##### PROVIDED ENTRIES #####
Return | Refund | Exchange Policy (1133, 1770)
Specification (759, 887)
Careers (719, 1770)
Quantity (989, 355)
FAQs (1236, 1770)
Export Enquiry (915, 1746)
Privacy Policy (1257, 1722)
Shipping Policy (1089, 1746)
#####
Transcribe nothing except the lines from the one with "FAQs (1236, 1770)" through the end of the data above, each exactly as it appears.

FAQs (1236, 1770)
Export Enquiry (915, 1746)
Privacy Policy (1257, 1722)
Shipping Policy (1089, 1746)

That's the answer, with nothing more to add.